Right now, in Cognac there are over four-thousand growers tending 76,000 hectares of vines over six geologically distinct sub-regions, or ‘crus’. Their efforts are largely dedicated to cultivating the Ugni Blanc grape variety, which got there by way of Italy where it’s better known as Trebbiano. The viticulteurs of the Charente use this grape to make pale, fresh, low-ABV wine that isn’t all that good for the table, but which really comes into its own when heated to 78.3 degrees centigrade during distillation. It’s passed twice through a traditional copper pot still called an alambic Charentais – once to produce a hazy liquid called ‘brouillis’ and once again to make clear and aromatic spirit called ‘bonne Chauffe’. This clear spirit, which runs off the condenser at a tasty 70% ABV, is also known as ‘eau–de-vie’ – the water of life.

The eau-de-vie is then filled into barrels made from native French oak, cut in the forests of the Limousin or the Tronçais, after which it is stored in cellars while it undergoes evaporation, reduction, concentration, oxidation and all sorts of other processes, as well as absorbing various flavour compounds from the oak itself. After two years, the eau-de-vie has ascended to full Cognac status and is recognised as such under the law. However, many Cognacs are aged for much longer than this. In fact, some eau-de-vie are thought to keep improving for many decades, reaching their absolute peak after a century or more in the cellar.
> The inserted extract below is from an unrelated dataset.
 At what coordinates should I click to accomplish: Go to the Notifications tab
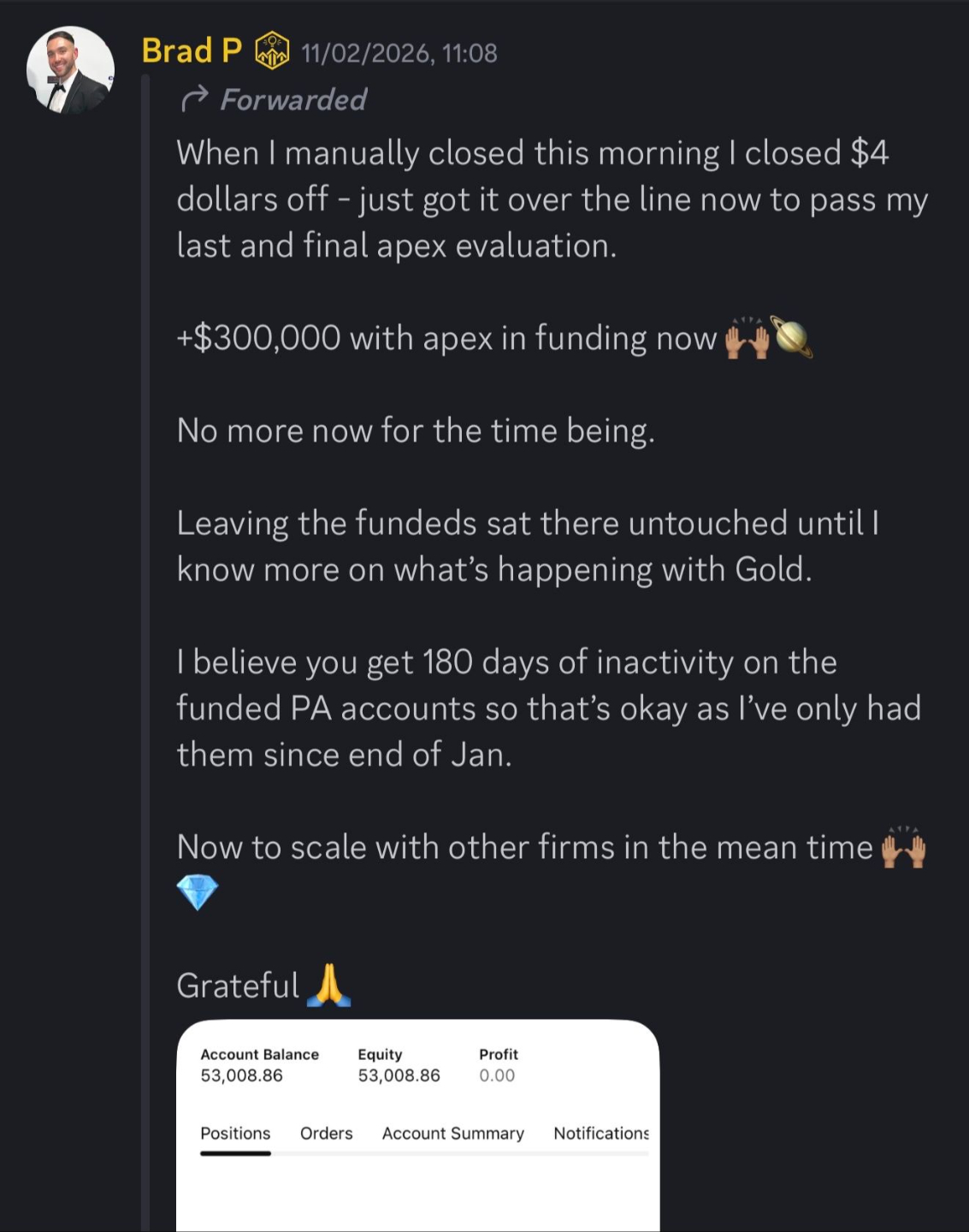coord(600,1133)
Cognac will have distinct characteristics representing the provenance of the grapes used to make it, the cellars it was matured in, and the type of oak used in its maturation. The blenders of Cognac, known at home as ‘cellar masters’, create combinations of different eau–de-vie in pursuit of balance, consistency, and general deliciousness. As part of this process they will often use distilled water or old, under-proof eau de vie, to bring their creations down to a palatable alcohol content of around 40%. After this, all that remains is to bottle the finished article and send it out to you.